The Hershey fonts were hand digitized by a guy (named Hershey) in the '60, iirc... since it was for government works they are free to use and, in fact, you find them everywhere (Borland BGI, Autocad, plotutils and QCad too...). I used the 'usenet encoding' which is a simple two-character encoding for them (so you see them as ugly strings, more or less like base64)

> Hmm. I do not have AutoCAD, so this tool will be useless for me. I'll probably use QCad and simple conversion script (or direct mind-to-string encoding sometimes). I also think KiCad symbol editor would be usable. (So why do not use Kicad libraries as font containers in future?)

QCad can make cxf fonts (which only it uses, it seems...). It's a somewhat trivial format (lines and arcs) but uses floating point coordinates. It contains hersheys, too :D If someone restricts itself to integer endpoints it should be trivial to encode them. Also it's quite easy to convert the font machinery to floating point, given a suitable external representation... Hershey only uses moveto and lineto, in fact (to be precise: a line to and anend of stripe marker), I approximated shp arcs with the obvious polygonal representation...

> As I currently see, current grid size is enough for fine looking font.
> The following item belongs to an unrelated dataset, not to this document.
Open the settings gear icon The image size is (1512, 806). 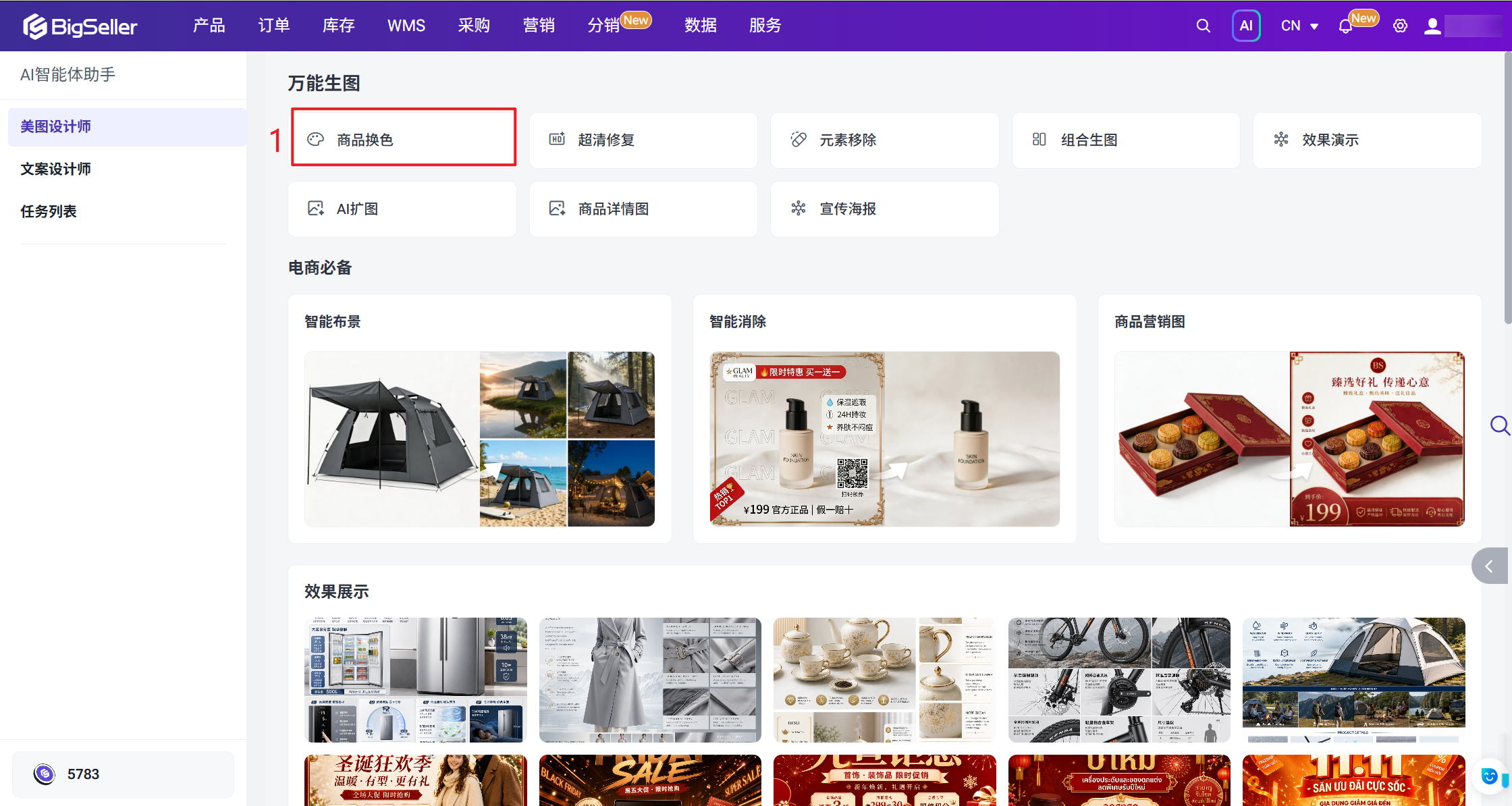coord(1400,26)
And there's no problem to change offsets and factors as we have source code.

As I said the 'limitation' is only from the text encoding... if we move toward another external storage (maybe a lib of some kind) it's easily adaptable to float coordinates...

Another idea was to rasterize a type 1 or truetype and plot it as a stack of stripes (like other layout programs do). Look into the archive, there wassome thread a while ago about this, I also posted a proof of concept program to rasterize bitmaps (useful for bitmaps on silk layers)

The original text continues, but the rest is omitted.